There’s a recurring theme within media coverage of subjugated people in the US and around the world: they’re mindlessly, inherently savage. Whether the subject is immigrants from Central and South America, Black populations in major American cities, or people in Lebanon or Palestine, we’re repeatedly told that any violence they may be subjected to or carry out themselves is inevitable, purposeless, and baked into their "culture."
The pathologizing of violence in certain racialized communities is one side of the coin. The other side of the coin, which reinforces this notion, is the equally sinister concept of selective empathy. It’s a conditional sense of compassion, reserved for victims who media deem deserving—say, Ukrainian victims of Russia’s invasion—and not for those who media deem undeserving, like Palestinians under siege by Israel in Gaza. What motivates this asymmetry, and how does it shape public understandings of suffering throughout the world? How is empathy as a form of media currency central to getting the public to care about victims of certain violence, while a lack of empathy––and even worse, pathologizing violence in certain communities––conditions the public to not care about those whose deaths those in power would rather not talk about, much less humanize.

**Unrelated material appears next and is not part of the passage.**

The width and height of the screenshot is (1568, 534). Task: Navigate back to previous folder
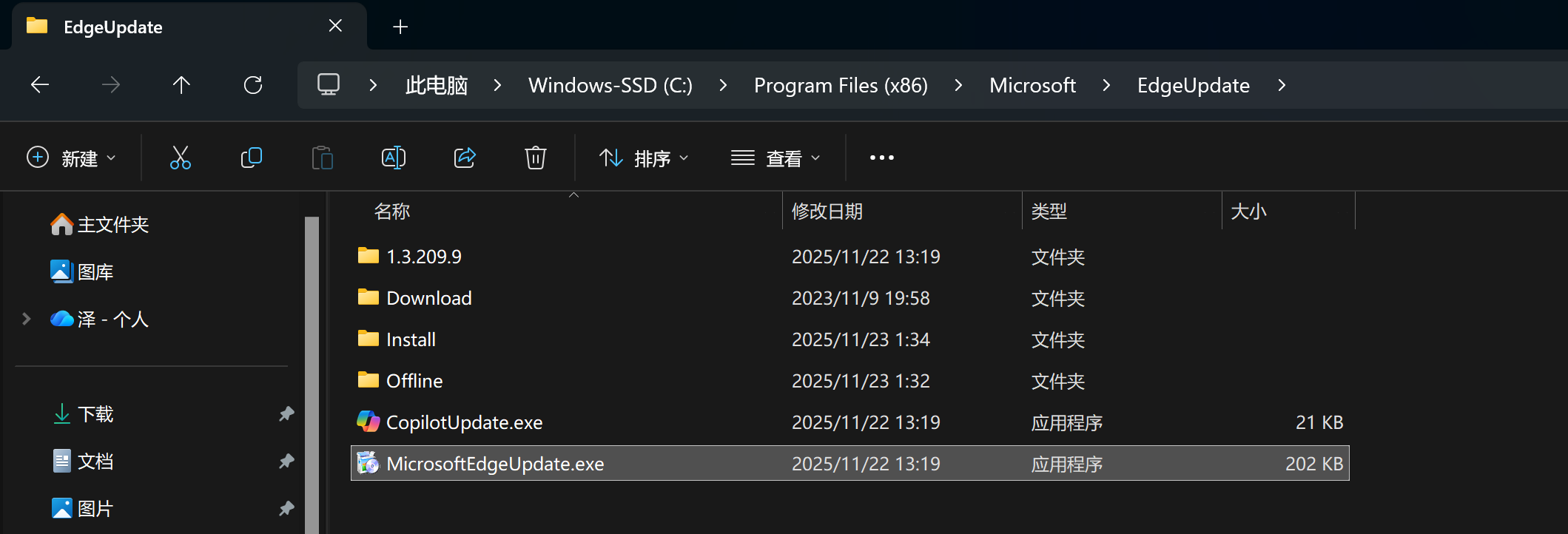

In this episode, we look at the concept of selective empathy in media coverage, examining how it continues centuries-old campaigns of dehumanization – particularly against Arab, Black, and Latino people – bifurcates victims of global violence into the deserving and the undeserving, and influences contemporary opinion on everything from pain tolerance to criminal-legal policy.
Our guest is Dr. Muhannad Ayyash.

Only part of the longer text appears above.